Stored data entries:
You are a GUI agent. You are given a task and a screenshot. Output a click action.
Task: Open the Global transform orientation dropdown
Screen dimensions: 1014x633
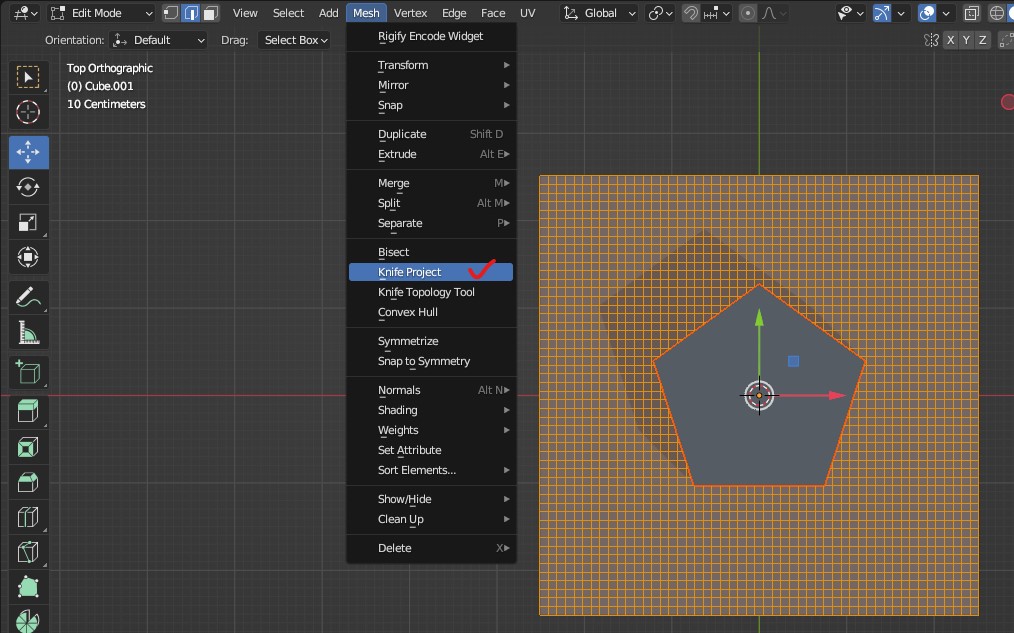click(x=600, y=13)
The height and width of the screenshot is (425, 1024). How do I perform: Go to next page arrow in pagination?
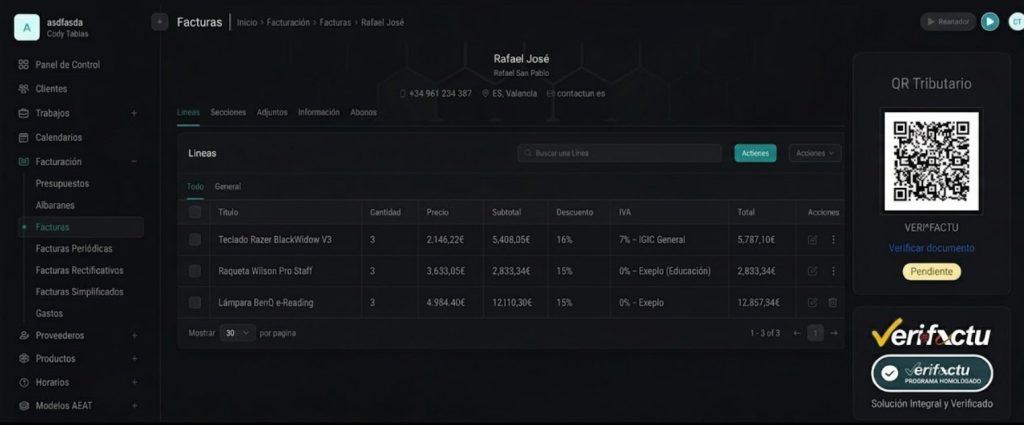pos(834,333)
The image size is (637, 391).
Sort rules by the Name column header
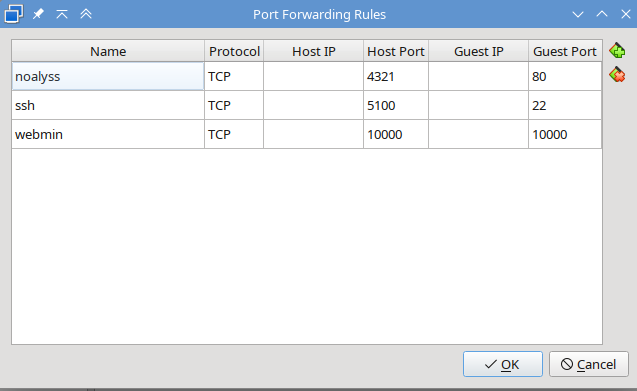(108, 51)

What needs to be done: Line by line, write out the records above exactly, skipping the pictures.

Problem solution:
You are a GUI agent. You are given a task and a screenshot. Output a click action.
Task: Open the Global transform orientation dropdown
Screen dimensions: 1014x633
click(x=600, y=13)
The height and width of the screenshot is (425, 1024). How do I perform: Go to next page arrow in pagination?
pos(834,333)
The image size is (637, 391).
Sort rules by the Name column header
(108, 51)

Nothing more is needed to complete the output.